And for a while, he seemed to prove it. During its short existence, the Little Landers colony drew hundreds of residents and plenty of national attention while creating a financial system that will sound very familiar today.
Smythe, a New England transplant who accused San Diego of being corrupt, began promoting the idea of Little Landers around 1909. But where to put it? He looked south. Down by the border, “the climate, the fertile soil, the abundance of cheap water, the electric and steam rail network and planned county highway system made conditions ideal for an agricultural boom,” writes historian Lawrence E. Lee.
The idea was that each family would own an acre and live off the surplus crops, which were sold at a market on Sixth Avenue in downtown.
Befitting its socialistic origins, the Little Landers homes, circa 1913, weren’t luxurious. | Source: The Overland Monthly |
Why farm? Because San Diego didn’t have other jobs. “In the bidding for population, suppose a New York lawyer, doctor, dentist, teacher, mechanic or merchant should write for specific information,” Smythe asked a local crowd in 1909, “who of you would take the responsibility of saying, ‘Come, there is a good opening here?’” Nobody answered.
The colony struggled but eventually grew to 300 families, including some that owned more than an acre of property. A name for the larger area came too: San Ysidro, honoring the patron saint of farmers.
“Conspicuous among the colonists are professional people, ministers, teachers, college professors, lawyers, doctors and artists,” reported the Overland Monthly magazine. “Indeed, it is a significant fact that among the best and most successful are found men — and in some cases women — whose former occupations kept them from the land, demonstrating that those with no experience and some brains will do better than the truck gardner of years’ standing with a poor order of mentality.”

Supplied material>
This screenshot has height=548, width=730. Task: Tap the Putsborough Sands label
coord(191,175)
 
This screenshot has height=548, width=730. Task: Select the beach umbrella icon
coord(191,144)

List of tasks>
**1)** According to the Little Landers account, why was farming the basis of the colony? Answer in one to three sentences.
**2)** Extend the account of the Little Landers colony past its final sentence.
The lines above have no role in this work.

Task-by-task answers>
**1)** Farming was the basis because San Diego didn't have other jobs. In 1909, Smythe asked a local crowd who would take responsibility for telling a New York professional or tradesman that there was a good opening there, and nobody answered.

**2)**
The crops in this “land of hope,” as the magazine called it, included oranges, figs, apricots and peaches and vegetables. Residents raised chickens and rabbits too.
Source: Microfilm files of The San Diego Union, 1913, San Diego Public Library |
To raise money, the colonists embraced an approach that sounds similar to a way modern city governments seek to improve rundown neighborhoods: by skimming property tax proceeds. In other words, redevelopment. “As market values in Little Lander real estate increased, this ‘unearned increment’ was captured by the community and diverted to the Improvement Fund,” historian Lee writes. “The board of directors had authority to appropriate sums from the ‘Fund’ for civic improvements such as streets and sidewalks, sewers and public buildings. The ‘Fund’ also, in time of need, could be used to undergird the marketing system and grant loans to individuals.”
The colony seems to have had a decidedly anti-business and left-leaning flavor. A Walt Whitman line about “the dear love of comrades” (later thought to be a possible reference to homosexuality) was even placed above clubhouse fireplaces.
A plaque along one wall said this:
That individual independence shall be achieved by millions of men and women, walking in the sunshine without fear of want.
That in response to the loving labor of their hands, the earth shall answer their prayer: “Give us this day our daily bread.”
That they and their children shall be proprietary rather than tenants, working not for others but for themselves.
That theirs shall be the life of the open-the open sky and the open heart-fragrant with the breath of flowers, more fragrant with the spirit of fellowship which makes the good of one the concern of all, and raises the individual by raising the mass.
On the other hand, the utopians at Little Landers may have lacked a bit of true-believer fervor. Consider its wishy-washy motto: “A Little Land and a Living Surely Is Better than Desperate Struggle and Wealth, Possibly.”
And the colonists certainly weren’t racially progressive. The settlement banned blacks and Asians.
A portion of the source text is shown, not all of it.